**WHAT THE TASK REQUIRES:**
Word for word, repeat each record that follows.

(RECORDS SUPPLIED)

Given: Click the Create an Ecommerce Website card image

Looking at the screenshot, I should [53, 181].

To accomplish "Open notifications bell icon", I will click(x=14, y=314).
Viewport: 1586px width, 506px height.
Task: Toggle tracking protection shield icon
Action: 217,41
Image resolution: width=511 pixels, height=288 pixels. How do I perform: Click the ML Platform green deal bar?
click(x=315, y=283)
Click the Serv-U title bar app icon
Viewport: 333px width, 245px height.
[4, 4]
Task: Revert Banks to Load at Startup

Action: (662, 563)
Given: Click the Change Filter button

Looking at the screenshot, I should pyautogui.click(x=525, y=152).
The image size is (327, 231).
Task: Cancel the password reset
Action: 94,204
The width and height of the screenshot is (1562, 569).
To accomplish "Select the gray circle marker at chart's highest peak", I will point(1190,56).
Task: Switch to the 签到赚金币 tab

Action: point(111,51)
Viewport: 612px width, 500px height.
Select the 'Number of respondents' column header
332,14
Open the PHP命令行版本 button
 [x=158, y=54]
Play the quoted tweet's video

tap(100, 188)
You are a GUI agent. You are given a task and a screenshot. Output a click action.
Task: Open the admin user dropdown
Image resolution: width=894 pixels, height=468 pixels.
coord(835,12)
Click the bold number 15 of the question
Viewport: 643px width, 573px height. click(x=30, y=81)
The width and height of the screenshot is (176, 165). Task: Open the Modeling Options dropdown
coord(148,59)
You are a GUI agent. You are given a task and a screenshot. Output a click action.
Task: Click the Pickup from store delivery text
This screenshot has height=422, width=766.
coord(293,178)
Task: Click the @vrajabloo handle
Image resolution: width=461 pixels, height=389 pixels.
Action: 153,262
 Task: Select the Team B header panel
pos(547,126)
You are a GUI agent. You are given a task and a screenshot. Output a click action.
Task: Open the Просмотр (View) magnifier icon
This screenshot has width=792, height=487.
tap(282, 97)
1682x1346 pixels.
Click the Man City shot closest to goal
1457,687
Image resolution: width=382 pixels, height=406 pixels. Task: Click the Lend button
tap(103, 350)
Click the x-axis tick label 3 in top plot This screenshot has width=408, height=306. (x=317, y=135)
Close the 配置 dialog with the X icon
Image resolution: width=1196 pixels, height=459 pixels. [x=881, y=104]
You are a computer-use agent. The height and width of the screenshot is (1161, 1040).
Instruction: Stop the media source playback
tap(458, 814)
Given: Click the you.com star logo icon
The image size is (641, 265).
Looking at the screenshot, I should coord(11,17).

(End RECORDS SUPPLIED)

**ANSWER SECTION:**
Given: Click the Create an Ecommerce Website card image

Looking at the screenshot, I should [53, 181].

To accomplish "Open notifications bell icon", I will click(x=14, y=314).
Viewport: 1586px width, 506px height.
Task: Toggle tracking protection shield icon
Action: 217,41
Image resolution: width=511 pixels, height=288 pixels. How do I perform: Click the ML Platform green deal bar?
click(x=315, y=283)
Click the Serv-U title bar app icon
Viewport: 333px width, 245px height.
[4, 4]
Task: Revert Banks to Load at Startup

Action: (662, 563)
Given: Click the Change Filter button

Looking at the screenshot, I should pyautogui.click(x=525, y=152).
The image size is (327, 231).
Task: Cancel the password reset
Action: 94,204
The width and height of the screenshot is (1562, 569).
To accomplish "Select the gray circle marker at chart's highest peak", I will point(1190,56).
Task: Switch to the 签到赚金币 tab

Action: point(111,51)
Viewport: 612px width, 500px height.
Select the 'Number of respondents' column header
332,14
Open the PHP命令行版本 button
 [x=158, y=54]
Play the quoted tweet's video

tap(100, 188)
You are a GUI agent. You are given a task and a screenshot. Output a click action.
Task: Open the admin user dropdown
Image resolution: width=894 pixels, height=468 pixels.
coord(835,12)
Click the bold number 15 of the question
Viewport: 643px width, 573px height. click(x=30, y=81)
The width and height of the screenshot is (176, 165). Task: Open the Modeling Options dropdown
coord(148,59)
You are a GUI agent. You are given a task and a screenshot. Output a click action.
Task: Click the Pickup from store delivery text
This screenshot has height=422, width=766.
coord(293,178)
Task: Click the @vrajabloo handle
Image resolution: width=461 pixels, height=389 pixels.
Action: 153,262
 Task: Select the Team B header panel
pos(547,126)
You are a GUI agent. You are given a task and a screenshot. Output a click action.
Task: Open the Просмотр (View) magnifier icon
This screenshot has width=792, height=487.
tap(282, 97)
1682x1346 pixels.
Click the Man City shot closest to goal
1457,687
Image resolution: width=382 pixels, height=406 pixels. Task: Click the Lend button
tap(103, 350)
Click the x-axis tick label 3 in top plot This screenshot has width=408, height=306. (x=317, y=135)
Close the 配置 dialog with the X icon
Image resolution: width=1196 pixels, height=459 pixels. [x=881, y=104]
You are a computer-use agent. The height and width of the screenshot is (1161, 1040).
Instruction: Stop the media source playback
tap(458, 814)
Given: Click the you.com star logo icon
The image size is (641, 265).
Looking at the screenshot, I should coord(11,17).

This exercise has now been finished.